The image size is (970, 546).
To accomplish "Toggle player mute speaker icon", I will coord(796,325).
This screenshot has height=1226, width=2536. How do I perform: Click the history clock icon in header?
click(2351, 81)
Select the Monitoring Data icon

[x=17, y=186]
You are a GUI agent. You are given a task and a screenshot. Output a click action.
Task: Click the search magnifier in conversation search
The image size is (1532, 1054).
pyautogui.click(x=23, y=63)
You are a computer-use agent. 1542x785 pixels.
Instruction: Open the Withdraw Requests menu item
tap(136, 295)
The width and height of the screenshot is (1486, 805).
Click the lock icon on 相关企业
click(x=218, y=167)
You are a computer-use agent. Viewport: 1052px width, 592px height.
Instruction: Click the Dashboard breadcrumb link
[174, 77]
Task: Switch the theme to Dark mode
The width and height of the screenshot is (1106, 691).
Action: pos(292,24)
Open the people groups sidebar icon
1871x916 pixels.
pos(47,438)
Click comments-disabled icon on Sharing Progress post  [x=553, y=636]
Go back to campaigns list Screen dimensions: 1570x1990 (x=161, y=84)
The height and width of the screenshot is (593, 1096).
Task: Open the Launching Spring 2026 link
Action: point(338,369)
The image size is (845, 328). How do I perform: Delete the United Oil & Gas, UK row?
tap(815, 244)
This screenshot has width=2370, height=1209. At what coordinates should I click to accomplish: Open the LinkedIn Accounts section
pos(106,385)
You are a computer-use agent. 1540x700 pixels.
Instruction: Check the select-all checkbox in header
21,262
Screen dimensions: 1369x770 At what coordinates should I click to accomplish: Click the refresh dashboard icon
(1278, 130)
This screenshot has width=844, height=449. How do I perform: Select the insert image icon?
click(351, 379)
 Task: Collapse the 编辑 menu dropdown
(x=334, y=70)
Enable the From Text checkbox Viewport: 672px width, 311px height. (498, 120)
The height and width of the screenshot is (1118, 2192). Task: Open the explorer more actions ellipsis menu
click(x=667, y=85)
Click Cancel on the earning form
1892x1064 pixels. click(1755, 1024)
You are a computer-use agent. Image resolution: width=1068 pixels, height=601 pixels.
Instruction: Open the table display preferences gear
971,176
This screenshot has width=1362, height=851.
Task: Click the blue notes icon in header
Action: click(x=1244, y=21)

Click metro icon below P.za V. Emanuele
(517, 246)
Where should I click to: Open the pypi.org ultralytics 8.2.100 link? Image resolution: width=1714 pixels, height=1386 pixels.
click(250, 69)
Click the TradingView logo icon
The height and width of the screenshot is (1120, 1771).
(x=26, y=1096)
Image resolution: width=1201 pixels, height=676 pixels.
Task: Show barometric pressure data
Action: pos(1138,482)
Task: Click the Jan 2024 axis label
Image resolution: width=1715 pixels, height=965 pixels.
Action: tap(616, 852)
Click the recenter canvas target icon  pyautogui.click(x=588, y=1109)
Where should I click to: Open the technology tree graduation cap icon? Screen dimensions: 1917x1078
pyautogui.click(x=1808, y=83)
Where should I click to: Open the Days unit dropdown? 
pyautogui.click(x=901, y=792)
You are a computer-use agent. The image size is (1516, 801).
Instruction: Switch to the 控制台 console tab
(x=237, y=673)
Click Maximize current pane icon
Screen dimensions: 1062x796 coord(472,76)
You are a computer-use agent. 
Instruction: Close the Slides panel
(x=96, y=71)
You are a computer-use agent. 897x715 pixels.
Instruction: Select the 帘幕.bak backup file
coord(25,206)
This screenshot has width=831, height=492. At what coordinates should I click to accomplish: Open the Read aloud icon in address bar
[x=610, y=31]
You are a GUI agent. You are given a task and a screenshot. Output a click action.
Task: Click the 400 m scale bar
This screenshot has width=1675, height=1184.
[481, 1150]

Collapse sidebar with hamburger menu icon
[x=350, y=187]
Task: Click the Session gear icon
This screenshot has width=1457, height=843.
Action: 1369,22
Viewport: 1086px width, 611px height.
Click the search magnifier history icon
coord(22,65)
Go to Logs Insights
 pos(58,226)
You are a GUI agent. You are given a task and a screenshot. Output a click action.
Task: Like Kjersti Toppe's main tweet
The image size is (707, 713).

──────

> **WHAT TO DO**
Retype the records in their entirety, matching each one exactly.

> **EXPECTED ANSWER**
The image size is (970, 546).
To accomplish "Toggle player mute speaker icon", I will coord(796,325).
This screenshot has height=1226, width=2536. How do I perform: Click the history clock icon in header?
click(2351, 81)
Select the Monitoring Data icon

[x=17, y=186]
You are a GUI agent. You are given a task and a screenshot. Output a click action.
Task: Click the search magnifier in conversation search
The image size is (1532, 1054).
pyautogui.click(x=23, y=63)
You are a computer-use agent. 1542x785 pixels.
Instruction: Open the Withdraw Requests menu item
tap(136, 295)
The width and height of the screenshot is (1486, 805).
Click the lock icon on 相关企业
click(x=218, y=167)
You are a computer-use agent. Viewport: 1052px width, 592px height.
Instruction: Click the Dashboard breadcrumb link
[174, 77]
Task: Switch the theme to Dark mode
The width and height of the screenshot is (1106, 691).
Action: pos(292,24)
Open the people groups sidebar icon
1871x916 pixels.
pos(47,438)
Click comments-disabled icon on Sharing Progress post  [x=553, y=636]
Go back to campaigns list Screen dimensions: 1570x1990 (x=161, y=84)
The height and width of the screenshot is (593, 1096).
Task: Open the Launching Spring 2026 link
Action: point(338,369)
The image size is (845, 328). How do I perform: Delete the United Oil & Gas, UK row?
tap(815, 244)
This screenshot has width=2370, height=1209. At what coordinates should I click to accomplish: Open the LinkedIn Accounts section
pos(106,385)
You are a computer-use agent. 1540x700 pixels.
Instruction: Check the select-all checkbox in header
21,262
Screen dimensions: 1369x770 At what coordinates should I click to accomplish: Click the refresh dashboard icon
(1278, 130)
This screenshot has width=844, height=449. How do I perform: Select the insert image icon?
click(351, 379)
 Task: Collapse the 编辑 menu dropdown
(x=334, y=70)
Enable the From Text checkbox Viewport: 672px width, 311px height. (498, 120)
The height and width of the screenshot is (1118, 2192). Task: Open the explorer more actions ellipsis menu
click(x=667, y=85)
Click Cancel on the earning form
1892x1064 pixels. click(1755, 1024)
You are a computer-use agent. Image resolution: width=1068 pixels, height=601 pixels.
Instruction: Open the table display preferences gear
971,176
This screenshot has width=1362, height=851.
Task: Click the blue notes icon in header
Action: click(x=1244, y=21)

Click metro icon below P.za V. Emanuele
(517, 246)
Where should I click to: Open the pypi.org ultralytics 8.2.100 link? Image resolution: width=1714 pixels, height=1386 pixels.
click(250, 69)
Click the TradingView logo icon
The height and width of the screenshot is (1120, 1771).
(x=26, y=1096)
Image resolution: width=1201 pixels, height=676 pixels.
Task: Show barometric pressure data
Action: pos(1138,482)
Task: Click the Jan 2024 axis label
Image resolution: width=1715 pixels, height=965 pixels.
Action: tap(616, 852)
Click the recenter canvas target icon  pyautogui.click(x=588, y=1109)
Where should I click to: Open the technology tree graduation cap icon? Screen dimensions: 1917x1078
pyautogui.click(x=1808, y=83)
Where should I click to: Open the Days unit dropdown? 
pyautogui.click(x=901, y=792)
You are a computer-use agent. The image size is (1516, 801).
Instruction: Switch to the 控制台 console tab
(x=237, y=673)
Click Maximize current pane icon
Screen dimensions: 1062x796 coord(472,76)
You are a computer-use agent. 
Instruction: Close the Slides panel
(x=96, y=71)
You are a computer-use agent. 897x715 pixels.
Instruction: Select the 帘幕.bak backup file
coord(25,206)
This screenshot has width=831, height=492. At what coordinates should I click to accomplish: Open the Read aloud icon in address bar
[x=610, y=31]
You are a GUI agent. You are given a task and a screenshot. Output a click action.
Task: Click the 400 m scale bar
This screenshot has width=1675, height=1184.
[481, 1150]

Collapse sidebar with hamburger menu icon
[x=350, y=187]
Task: Click the Session gear icon
This screenshot has width=1457, height=843.
Action: 1369,22
Viewport: 1086px width, 611px height.
Click the search magnifier history icon
coord(22,65)
Go to Logs Insights
 pos(58,226)
You are a GUI agent. You are given a task and a screenshot. Output a click action.
Task: Like Kjersti Toppe's main tweet
The image size is (707, 713).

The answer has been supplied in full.